Borders closed; symptomatic travellers banned in newest Federal measures to fight COVID-19

By Gordon Lambie, with files from the Canadian Press

Monday afternoon Prime Minister Justin Trudeau announced that the borders of the country are closed to anyone except Canadian citizens and permanent residents, as well as American citizens. The country is also barring anyone, including Canadian citizens, who presents with symptoms of the coronavirus from boarding flights to the country. “These measures will help save lives,” the Prime Minister said, emphasizing the fact that the situation with regard to the virus is changing rapidly and requires frequent review. Underlining that the decision-making process is based on consultation with experts, Trudeau said that the new measures are meant to keep Canadians safe while also working to keep them as connected and supported as possible. “These are exceptional circumstances calling for exceptional measures,” he said. The Prime Minister repeated, with greater urgency, the strong recommendation that Canadians abroad return to the country as quickly as possible. “Let me be clear,” he said. “If you are abroad, it is time for you to come home.”

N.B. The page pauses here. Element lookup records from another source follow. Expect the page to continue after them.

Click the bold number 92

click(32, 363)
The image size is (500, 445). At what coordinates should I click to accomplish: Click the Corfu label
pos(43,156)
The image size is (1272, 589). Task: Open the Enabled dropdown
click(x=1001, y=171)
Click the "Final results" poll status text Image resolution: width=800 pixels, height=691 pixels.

While he did not go into detail about how it would work, Trudeau did state that a fund was being created to help Canadians return and/or deal with their needs should they become trapped in another country. He also specified that all international flights except those coming from the United States, Mexico, the Caribbean, and St. Pierre et Miquelon, will be diverted to one of Montreal (Trudeau), Toronto (Pearson), Vancouver or Calgary’s airports.
The prime minister also encouraged all Canadians to limit their movements. “All Canadians, as much as possible, should stay home,” He said, while stressing the point that social distancing should not equal social isolation. “Pick up the phone, write an email, facetime,” he continued, arguing that Canada’s strength lies in its peoples’ ability to pull together and look after each other.

Local changes
On the local front, a number of municipalities continued to make adjustments to the way they interact with the public.

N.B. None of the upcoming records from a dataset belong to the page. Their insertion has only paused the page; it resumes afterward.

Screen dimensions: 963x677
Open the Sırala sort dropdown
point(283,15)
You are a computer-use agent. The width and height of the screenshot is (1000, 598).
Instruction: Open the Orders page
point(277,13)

After previously saying that they would open their council chamber to a reduced number of people for Monday night’s regular council meeting, the City of Sherbrooke announced that no members of the public would be allowed in, and people were encouraged to watch the meeting live on the city’s website instead. Several municipalities, including Magog and Bromont, announced that they would be closing their municipal offices to the public altogether.
Following up on the news last week that she would be cancelling the public vote for her participatory budget project out of respect for the directive to avoid public gatherings, Sherbrooke MNA Christine Labrie announced that all 22 of the projects submitted for consideration will receive 51.5 per cent of the funding they requested as a blanket response.
Several local shopping centres, including Le Centre Sherbrooke and the Carrefour de l’Estrie, announced reduced hours. Effective March 17, both of those malls will be open from 11 a.m. to 5 p.m. from Monday to Wednesday, 11 a.m. to 7 p.m. Thursday and Friday, and 11 a.m. to 5 p.m. on Saturdays. The only difference in the new schedules of the two malls comes on Sundays, when the Carrefour is open 11 a.m. to 5 p.m. but Le Centre Sherbrooke is open from noon to 4 p.m. Although school is out for the vast majority of Eastern Townships children, people in Granby, Cowansville, and Waterloo might still see kids coming and going from the local English elementary schools. As a part of measures to help support and maintain the essential services, including the healthcare and emergency services, Parkview, Heroes’ Memorial and Waterloo elementary schools have all been chosen as emergency daycare service sites by the provincial families ministry. In a letter sent out by the Eastern Townships School Board’s Interim Director General, Michel Soucy, parents were reminded that all ETSB schools and centres are closed and not accessible from Monday March 16 to Friday March 27 inclusively and they cannot go to schools to pick up belongings that may have been left there during this period. Published in the Tuesday, March 17 edition of The Record.